INSTRUCTIONS FOR THE TASK:
Copy the rows below word for word, from the start through the line that contains "This screenshot has width=1280, height=720.". Leave the pictures out of your copy.

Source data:
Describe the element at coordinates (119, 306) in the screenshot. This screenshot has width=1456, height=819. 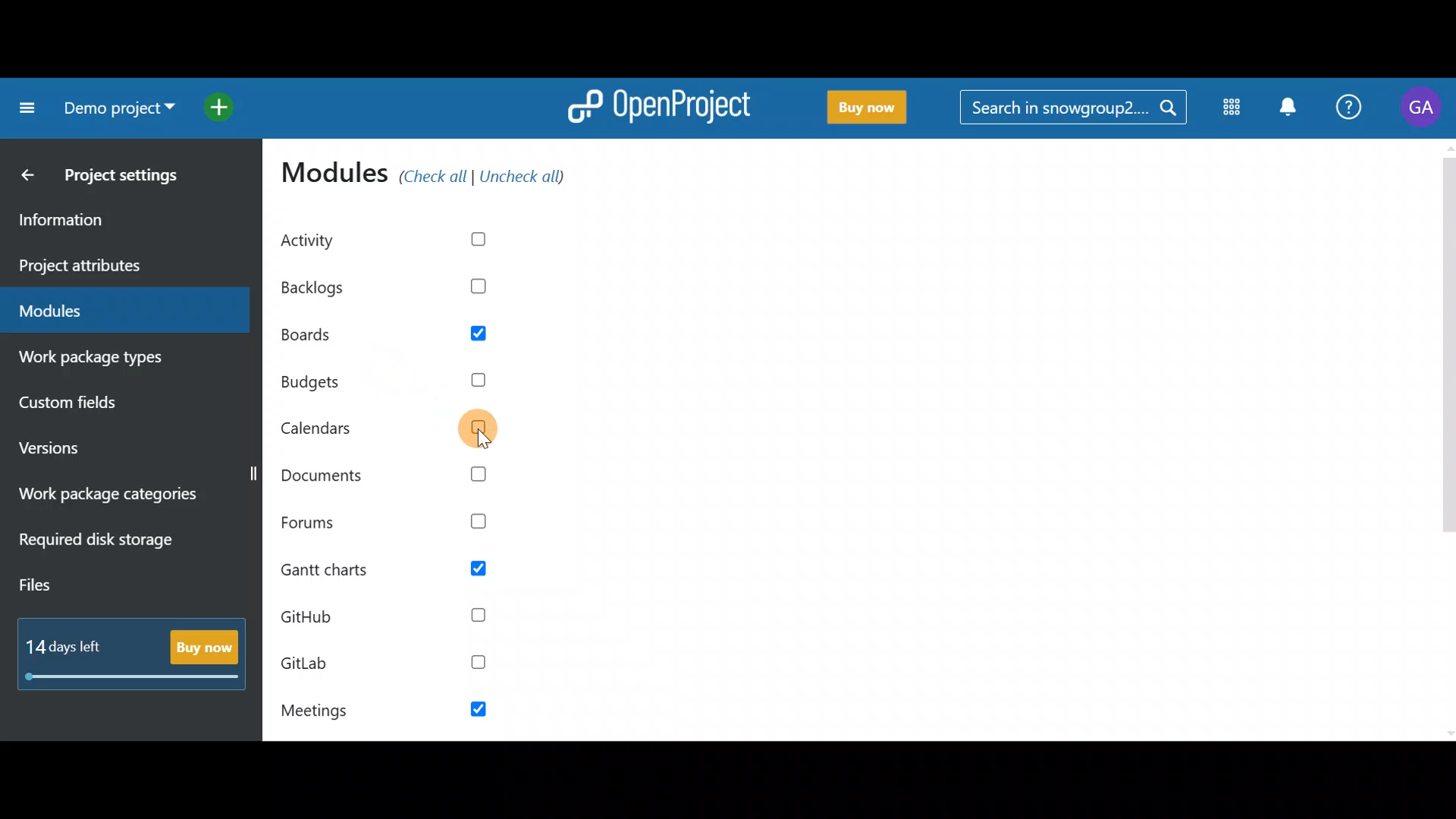
I see `Modules` at that location.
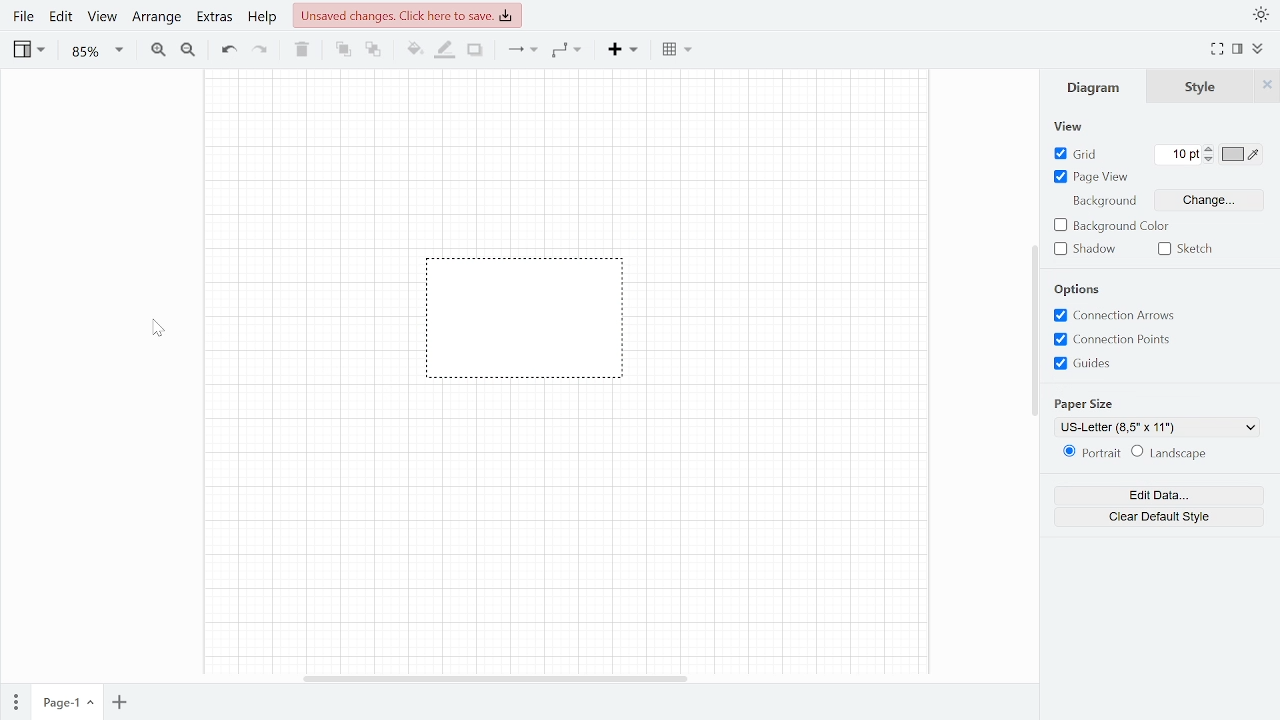 This screenshot has width=1280, height=720. Describe the element at coordinates (1217, 50) in the screenshot. I see `Fullscreen` at that location.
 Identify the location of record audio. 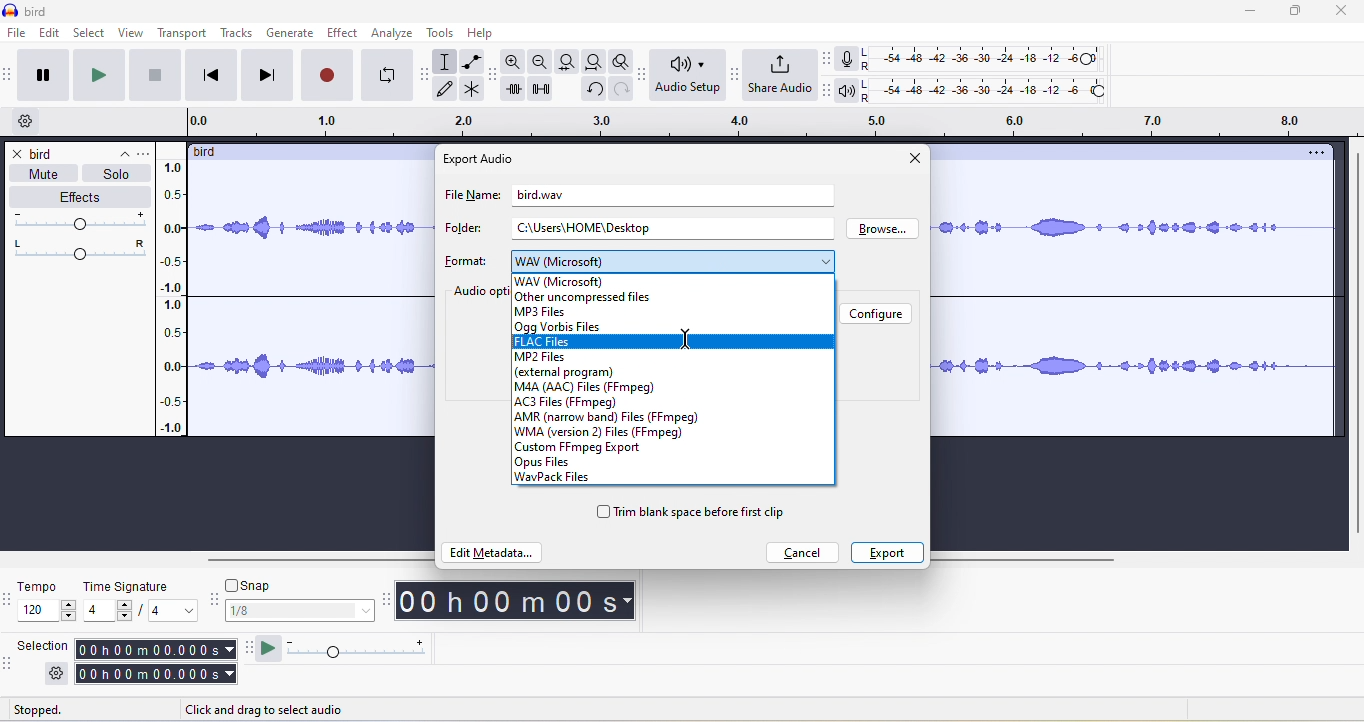
(314, 303).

REPLY:
Describe the element at coordinates (119, 306) in the screenshot. This screenshot has width=1456, height=819. 
I see `Modules` at that location.
 This screenshot has width=1280, height=720. Describe the element at coordinates (1217, 50) in the screenshot. I see `Fullscreen` at that location.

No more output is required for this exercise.